Mafia in Puglia: 58 arresti nel brindisino

Mafia in Puglia: operazione antimafia nel leccese e nel brindisino, 58 arresti

Mafia in Puglia: 58 arresti nel leccese e nel brindisino. Operazione antimafia da parte dei Carabinieri di Brindisi. L’inchiesta è stata coordinata dalla Direzione Distrettuale Antimafia di Lecce. Gli indagati sono accusato di vari reati. Associazione a delinquere di stampo mafioso, concorso in omicidio e reati connessi con il traffico di armi e di droga. Da tali accuse dovranno difendersi gli indagati.

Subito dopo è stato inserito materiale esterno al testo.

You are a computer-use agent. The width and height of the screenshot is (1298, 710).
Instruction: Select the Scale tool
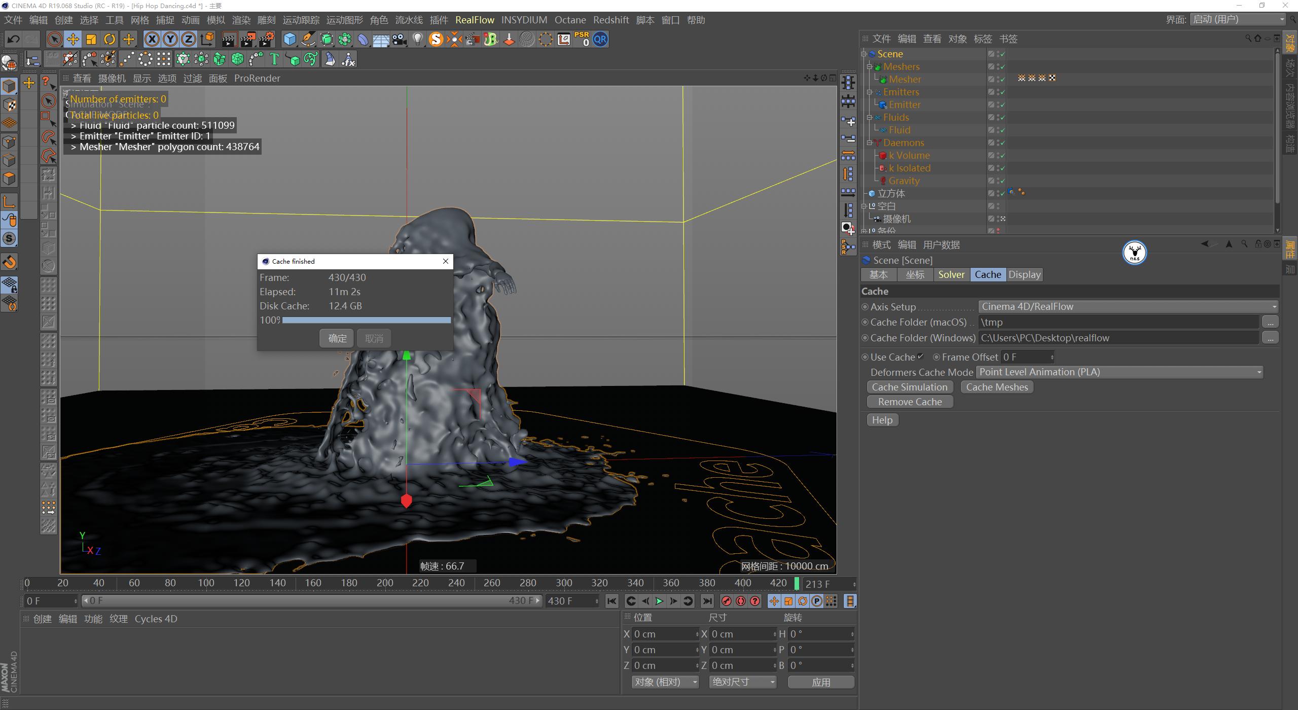(x=91, y=39)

Secondo gli inquirenti, tali soggetti sarebbero affiliati alla Sacra Corona Unita. L’attenzione degli investigatori si è concentrata anche sull’omicidio di Antonio Presto, figlio di un collaboratore di giustizia, ucciso nel 2012 a San Donato.

Non solo arresti. Effettuate anche decine di perquisizioni e sequestri. Il provvedimento è stato emesso dal Gip Vincenzo Brancato. L’inchiesta ha cercato di far luce su un attentato dinamitardo alla villetta di un luogotenente dei carabinieri. Il gesto sarebbe stato dettato dall’intensificarsi dell’attività investigativa da parte degli inquirenti.

Per quanto concerne il traffico di armi, la mafia pugliese utilizzava il Montenegro quale canale privilegiato. Gli scambi avvenivano tramite l’operato di cittadino slavo. Sarebbe, inoltre, stata documentata la presenza dei riti di affiliazione mafiosa. Insomma, la mafia si evolve ma le vecchie tradizioni resistono al tempo.